Start of EXERCISE INPUT

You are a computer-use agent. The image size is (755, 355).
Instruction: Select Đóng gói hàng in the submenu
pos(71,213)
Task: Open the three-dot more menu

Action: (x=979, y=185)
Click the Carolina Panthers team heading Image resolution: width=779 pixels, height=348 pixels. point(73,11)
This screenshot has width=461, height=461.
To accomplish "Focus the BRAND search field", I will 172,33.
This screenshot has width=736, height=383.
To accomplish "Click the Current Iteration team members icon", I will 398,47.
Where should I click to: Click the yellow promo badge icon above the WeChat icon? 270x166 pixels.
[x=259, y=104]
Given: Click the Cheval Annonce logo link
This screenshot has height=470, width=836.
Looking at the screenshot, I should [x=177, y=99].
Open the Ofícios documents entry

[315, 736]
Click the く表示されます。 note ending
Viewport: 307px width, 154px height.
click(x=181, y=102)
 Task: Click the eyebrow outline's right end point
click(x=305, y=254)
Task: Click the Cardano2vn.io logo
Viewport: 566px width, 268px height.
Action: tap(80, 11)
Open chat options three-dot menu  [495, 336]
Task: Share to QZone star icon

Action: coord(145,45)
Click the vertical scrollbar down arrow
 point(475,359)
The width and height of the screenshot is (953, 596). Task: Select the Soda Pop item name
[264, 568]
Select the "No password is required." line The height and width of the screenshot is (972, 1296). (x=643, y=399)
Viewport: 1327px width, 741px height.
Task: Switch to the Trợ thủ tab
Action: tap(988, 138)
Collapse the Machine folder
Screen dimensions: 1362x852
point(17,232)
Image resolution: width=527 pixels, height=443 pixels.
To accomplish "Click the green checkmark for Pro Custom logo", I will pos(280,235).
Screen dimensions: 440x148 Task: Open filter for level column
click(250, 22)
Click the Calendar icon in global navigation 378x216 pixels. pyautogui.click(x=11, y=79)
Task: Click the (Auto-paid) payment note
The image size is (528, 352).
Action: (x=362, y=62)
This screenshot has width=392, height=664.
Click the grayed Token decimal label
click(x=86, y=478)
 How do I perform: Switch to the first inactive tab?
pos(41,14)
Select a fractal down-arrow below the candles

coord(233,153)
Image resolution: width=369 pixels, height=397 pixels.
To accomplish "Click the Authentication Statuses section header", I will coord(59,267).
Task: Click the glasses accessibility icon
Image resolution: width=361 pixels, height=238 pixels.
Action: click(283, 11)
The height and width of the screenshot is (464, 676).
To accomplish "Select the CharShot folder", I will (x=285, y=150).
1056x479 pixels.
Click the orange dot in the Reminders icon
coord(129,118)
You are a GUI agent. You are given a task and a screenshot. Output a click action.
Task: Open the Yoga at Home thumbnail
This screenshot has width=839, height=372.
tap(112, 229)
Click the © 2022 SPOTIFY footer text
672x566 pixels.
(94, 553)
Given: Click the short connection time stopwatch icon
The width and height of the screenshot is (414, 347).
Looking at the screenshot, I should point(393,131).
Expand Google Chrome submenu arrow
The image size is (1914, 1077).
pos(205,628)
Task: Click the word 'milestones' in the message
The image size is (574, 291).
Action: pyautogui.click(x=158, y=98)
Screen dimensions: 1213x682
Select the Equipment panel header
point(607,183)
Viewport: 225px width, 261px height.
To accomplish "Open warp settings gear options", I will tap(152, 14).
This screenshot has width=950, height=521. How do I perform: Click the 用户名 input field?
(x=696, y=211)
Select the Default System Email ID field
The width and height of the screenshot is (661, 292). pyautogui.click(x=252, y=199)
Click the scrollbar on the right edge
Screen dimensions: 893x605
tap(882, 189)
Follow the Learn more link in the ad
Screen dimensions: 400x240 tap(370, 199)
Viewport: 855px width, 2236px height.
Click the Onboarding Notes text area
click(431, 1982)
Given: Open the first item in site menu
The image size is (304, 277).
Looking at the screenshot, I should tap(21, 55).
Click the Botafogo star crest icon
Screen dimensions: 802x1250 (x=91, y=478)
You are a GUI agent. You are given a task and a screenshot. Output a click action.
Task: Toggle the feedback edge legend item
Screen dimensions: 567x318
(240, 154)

End of EXERCISE INPUT

WHAT TO WORK ON — Copy every line from the data that includes the string "team".

ANSWER BELOW —
Click the Carolina Panthers team heading Image resolution: width=779 pixels, height=348 pixels. point(73,11)
To accomplish "Click the Current Iteration team members icon", I will 398,47.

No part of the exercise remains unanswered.